* Requests *
[A] In the wifi repeater thread, shorten the paragraph beginning "My reasoning for wanting the wifi signal repeated" to one sentence that keeps its main facts.
[B] Resume the forum thread on setting up a wifi repeater, continuing from the end of its last post.
BEGIN Supplied passage
# Setting up a wifi repeater woes - all advice appreciated!



## Leveller (Jan 16, 2012)

First off, setting up a wifi repeater is one of the most ridiculously painful experiences I have ever had with tech hardware.

The needs: 

... to be able to repeat the wifi output of my Netgear DG834N v1 ADSL/router to the upper floor of my house through the Edimax wireless 300M Range Extender (EW-7416APn v2). To enable my iPad2, 3DS, laptop and anything else that roams to maintain connection and not suffer dropouts.

The questions:

1. How do I know that the roaming devices are using the repeated signal from the Edimax extender and not just grasping on to the weak signal from the DG834N downstairs?

2. Some advice on the net suggest the router and the extender share the same SSID, which seems logical. However some suggest that the router and extender need to be on different SSIDs - but if this were the case surely the devices would only connect to the same SSID and ignore the other SSID?

3. If they use different SSIDs will the devices automatically pick the strongest signal and switch to whichever SSID that is?

4. Some advice suggests using the same channel number for both router and extender, which seems logical. Some advice suggests using different channel numbers for the router and extender - if using the same channel number, does this create too much data and make the connection worse?

5. If using different channel numbers, will the roaming devices automatically choose the right channel number based on connection strength?

6. While using the program WirelessMon I can see both the router and extender and their respective signal strengths, channel numbers and SSIDs - but there is no way of telling if the repeater is in fact repeating the routers signal - is there any software that will show that?

7. Is there any one trusted source for setting up a wifi repeater?

8. Will my hair grow back?


----------



## Hybrid_theory (Jan 17, 2012)

The questions:

1. Can't say for sure. but it should pick the stronger one by default, and swap when it gets to the stronger one.

2/3. I used a router in a shared house to get the wireless to my room better. I used a different SSID as I had trouble setting it up as just a repeater. It worked well for strength, but to swap between them you would disconnect from one, and connect to the other. Your wireless software should pick the stronger one.

4. Since you're repeating, you need to use the same channel. In businesses their wireless access points are wired to the network and can use separate channels. Because of this, there could be areas of overlap between your devices that cause lower wireless performance.

5. They would.

6. Not that I know of, but they would both show the same SSID.

7. What do you mean?

8. Probably.


----------



## Leveller (Jan 17, 2012)

Thanks Hybrid.

I think a lot of confusion on the net comes from people who assume a repeater is the same as an access point.

My reasoning for wanting the wifi signal repeated is so I don't have to manually disconnect and reconnect to a better signalled access point when the device won't automatically do that itself. Hence the repeating signal and no need to auto or manually reconnect.

7. Basically websites dedicated to wifi, specifically repeating, but I am generally interested in all things home network anyway. It just seems that a lot of what I've read already is confused - I'm not - but the information is. It seems a battle of wills between those talking about repeating and those misguided and talking about access points.


----------



## Bo$$ (Jan 17, 2012)

1. If they are repeating on the same SSID then the strongest one will be the one it will connect to, if not then it will pick the one you tell it to.
END Supplied passage
BEGIN Source data
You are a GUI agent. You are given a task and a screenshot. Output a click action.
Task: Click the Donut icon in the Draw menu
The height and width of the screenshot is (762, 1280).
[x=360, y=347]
END Source data
* Answers by task *
[A] The writer wants the signal repeated so that devices do not need to be manually disconnected and reconnected to a stronger access point when they fail to switch on their own.

[B]
2. The repeater can be called anything.
3. yes, they can work without the same SSID
4. Same channel worked fine for me. choose the channel which nobody else uses and put both on that
5. only if the same SSID. or if they loose connection to the first SSID they'll switch to the second
6. No it is automatic. the devices will connect to the strongest AP.
7. If you can post some pics of your repeater setup page i can help you. Im using a sitecom repeater and it works fine


----------



## Leveller (Jan 17, 2012)

Bo$$ are you sure about the SSID bit? It doesn't make sense because the device will see 2 separate SSIDs but you are only connecting to the 1st. Surely it does need to be same SSID to repeat? Two different SSIDs would indicate an access point rather than a repeater?

Extender/repeater, and access points are two different subjects?


----------



## Bo$$ (Jan 17, 2012)

I have it set up in my house with 2 SSIDs, the benefit is that the devices wont keep switching between APs you can force it to connect to one of them.

With one SSID it should work too, just enables automatic switching...
Also try and post a picture of the repeater config page, ill help you set it up if you need help.

Access point is anything that can trasmit and recieve WIFI signals. (includes routers and repeaters)
Repeater can spead the internet connection/connectivity from one router to wireless devices further away.

All that needs to be done on the repeater is enter your SSID and password and set the same channel and it should work perfectly.
If you have issues i dont mind helping you out!


----------



## bencrutz (Jan 17, 2012)

Leveller said:


> First off, setting up a wifi repeater is one of the most ridiculously painful experiences I have ever had with tech hardware.
> 
> The needs:
> 
> ...



1. you won't know. devices will choose the strongest signal automatically

2. if you are covering mobile devices (gadgets, laptops - moving location) it would be better of to use the same channel & SSID.

3. nope, AFAIK, that's not how it works.

4. i suggest u use the same channel & SSID. it won't make the connection any worse.

5. nope.

6. easy. your router connects to internet. if you get an internet connection from upstair, it means your repeater/extender is working properly

7. IDK, i believe i'm far far away from your location, so i can't tell

8. not likely.


----------



## Batou1986 (Jan 17, 2012)

1. You wont know unless you look at the AP's mac

2. Done the right way they use the same SSID and multiple channels. 

3. N/A same SSID

4. The AP's don't both send the same data simultaneously so being on the same freq is not beneficial and creates overlap and will hurt range and performance.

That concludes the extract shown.